NorthSec 2020 (Online Edition)

Look! There's a Threat Model in My DevSecOps
2020-05-15, 15:10–15:55, Twitch

Threat Modeling is a crucial activity that often gets left out of DevSecOps. This session will present a fast-paced backlog-based approach that doesn’t require tools or slow down development.

What if I told you that you can bring threat modeling into a DevSecOps, CI/CD environment and that you can do it without buying another automated tool? When developers and security professionals alike think about threat modeling, all too often they become obsessed with frameworks like STRIDE, DREAD, PASTA, etc. Threat modeling is predominantly viewed as a heavy-weight, time-consuming exercise that is simply not compatible with high-paced development paradigms. As a result, as organizations shift into DevSecOps paradigms, they commonly scratch threat modeling off their Secure SDLC checklist as simply impossible to implement without breaking their DevSecOps model. They lose sight of the core purpose of threat modeling and as a result are unable to tailor an approach that fits their development lifecycle.

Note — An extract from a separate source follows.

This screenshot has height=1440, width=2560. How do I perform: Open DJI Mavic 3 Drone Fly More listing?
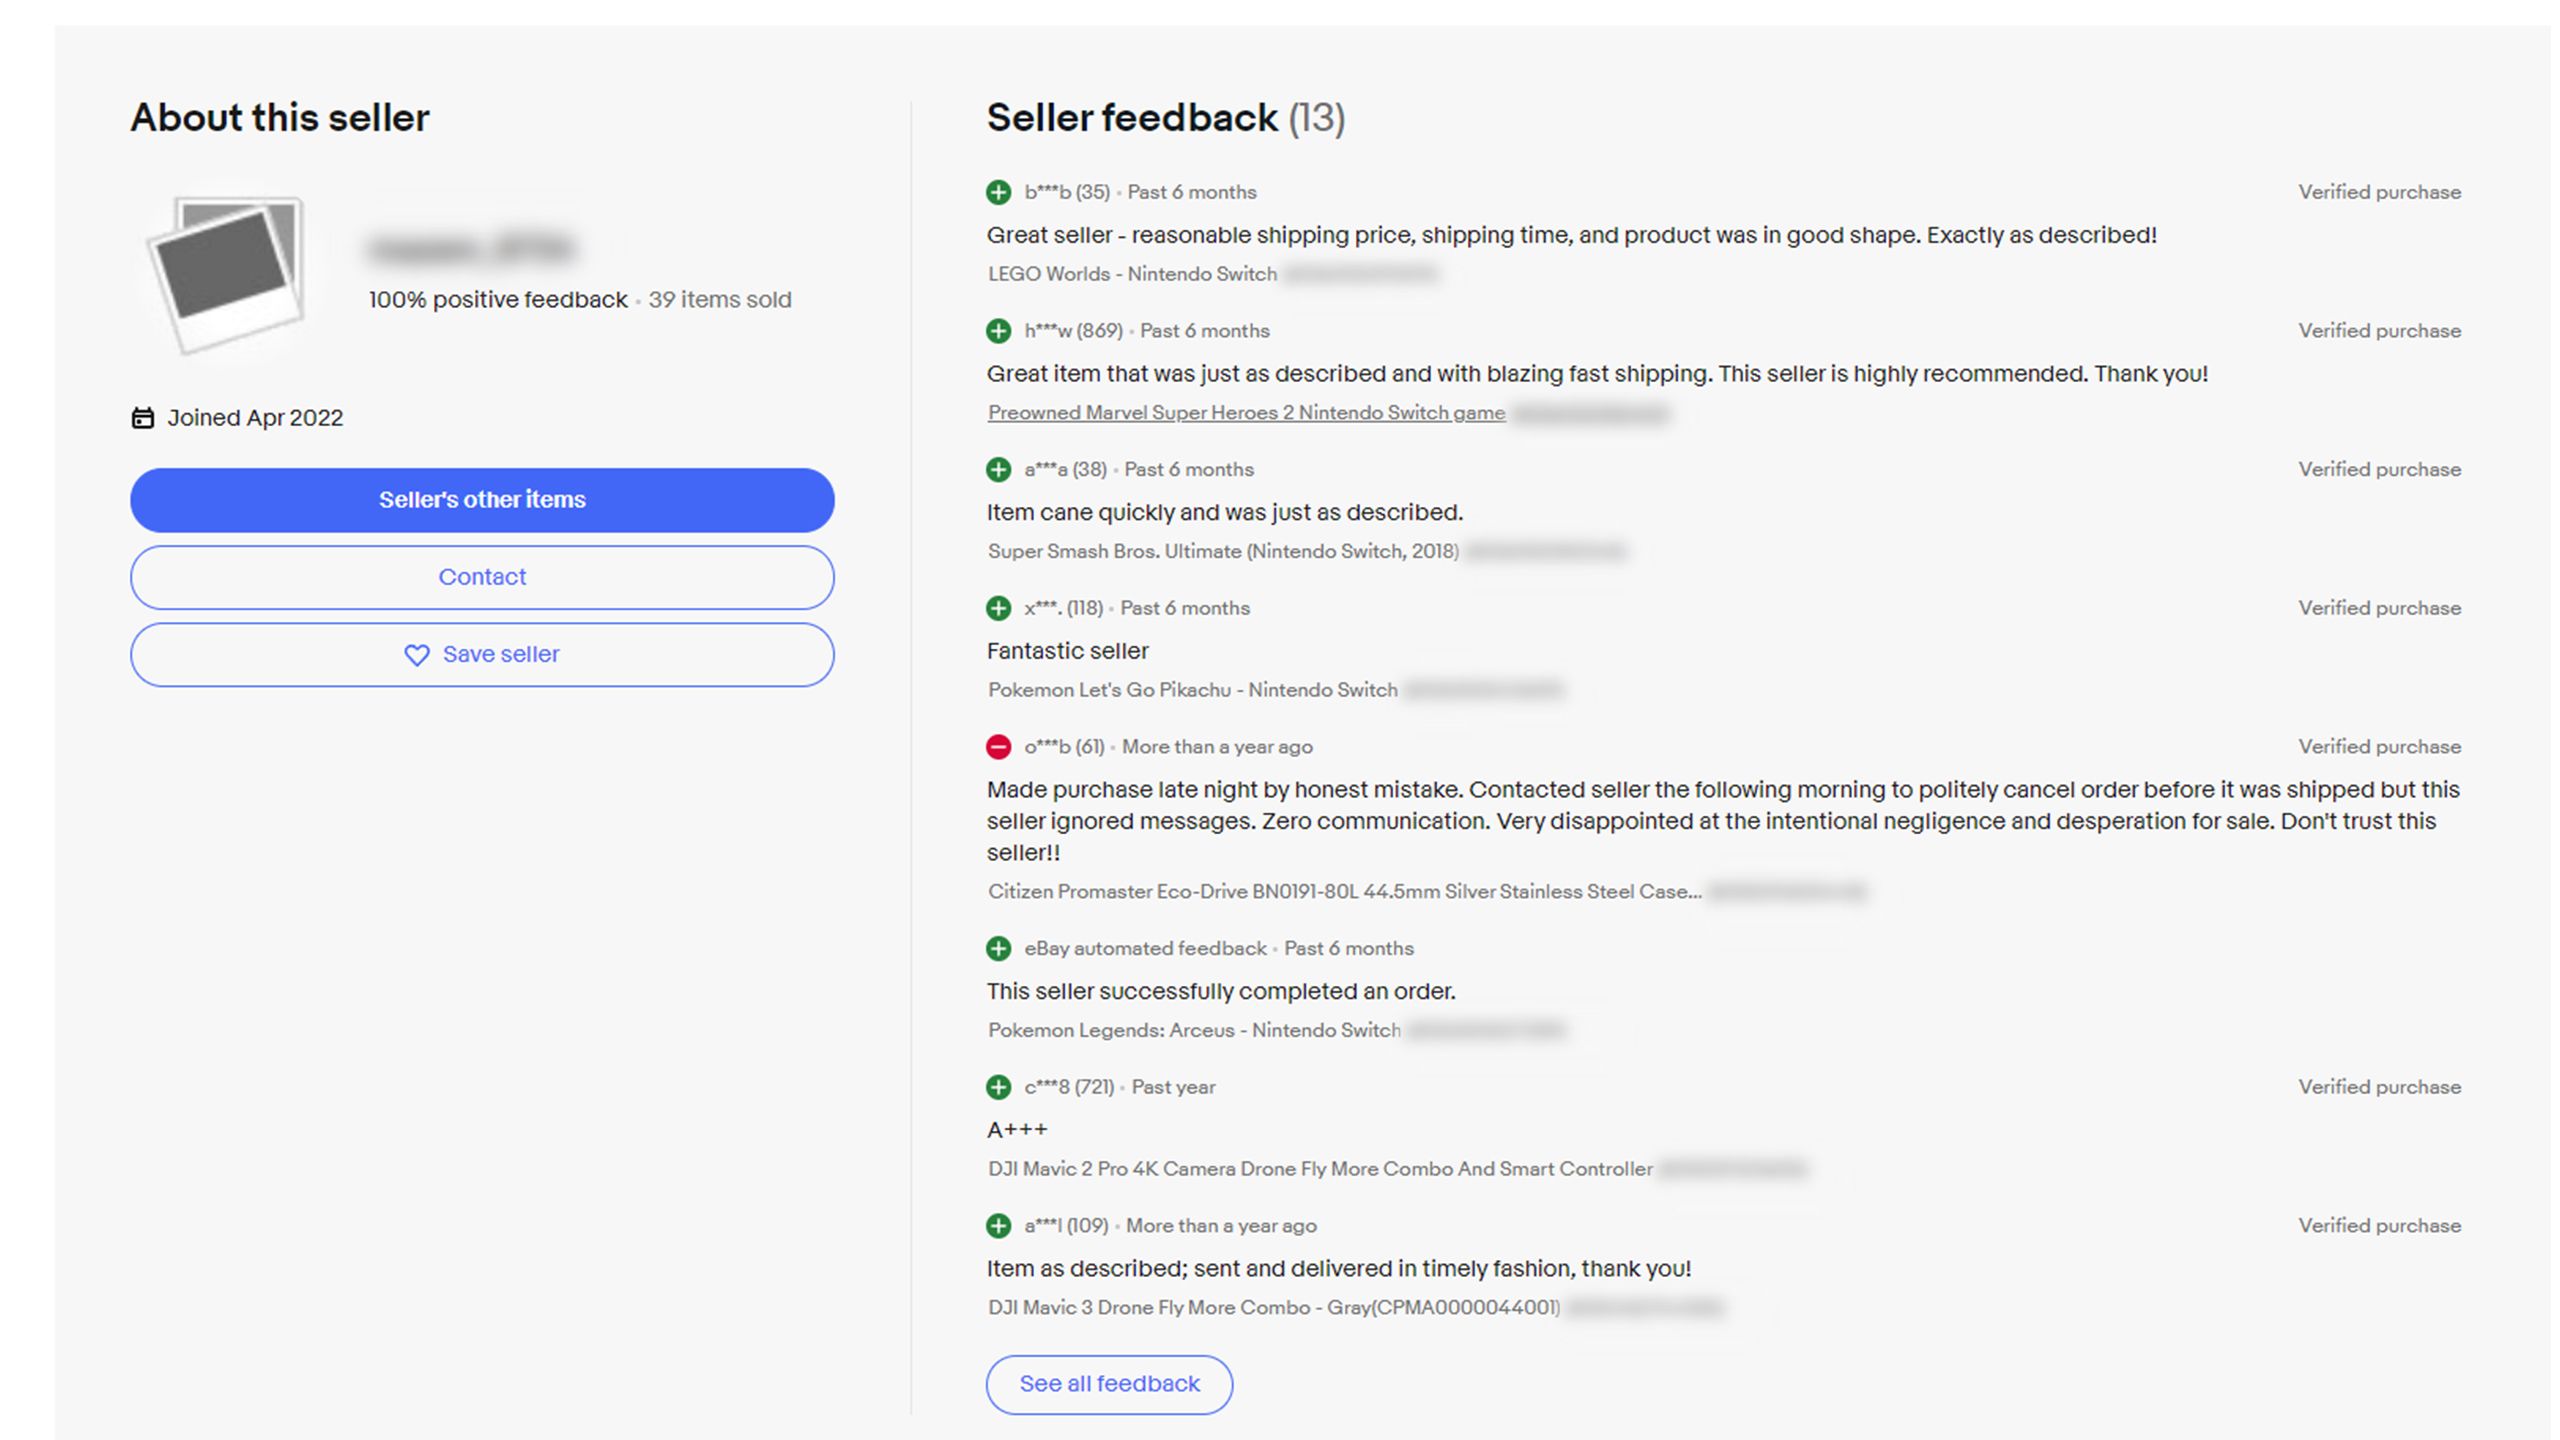point(1273,1308)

However, the importance of Threat Modeling cannot be understated. Recent surveys show us how effective Threat Modeling is in developing the culture of shared responsibility for security that is at the very foundation of DevSecOps. In this session, we’ll turn the misconceptions about Threat Modeling upside down. We’ll go back to the core purpose of threat modeling. We’ll discuss what components of threat modeling are most crucial, what questions we should be asking and who should be answering them. Ultimately, this will all culminate into presentation of an alternative approach to Threat Modeling. We’ll walk through the details of how to implement a backlog-based approach in any development paradigm and demonstrate how leveraging the user story can enable Threat Modeling to be done without affecting our development timelines.

Alyssa Miller (CISM) is a hacker, security advocate, author, professional, and public speaker with almost 15 years of experience in the security industry. She has always had a passion for deconstructing technology, particularly since buying her first computer at the age of 12 teaching herself BASIC programming. In her career, Alyssa has performed all forms of security assessments but given her developer background, she had a dedication to application security. She specializes in working with business and security leaders to design and deploy effective security programs that create a true culture of shared responsibility and developer enablement.

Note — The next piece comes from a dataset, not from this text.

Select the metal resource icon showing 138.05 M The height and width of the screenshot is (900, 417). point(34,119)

Alyssa is also committed to evangelizing security. Not only does she speak internationally at various industry, vendor and corporate events, Alyssa also engages in the community through her online content, media appearances, and security community activism. Her journey through security was recently featured in an article by Cybercrime Magazine. She’s also been recognized in Peerlyst’s e-Book “50 Influential Penetration Testers”. Alyssa is board member for Women of Security (WoSEC) and co-host of The Uncommon Journey podcast focusing on the unique stories of security professionals across the community. Finally, Alyssa is an Application Security Advocate for London-based Snyk Ltd.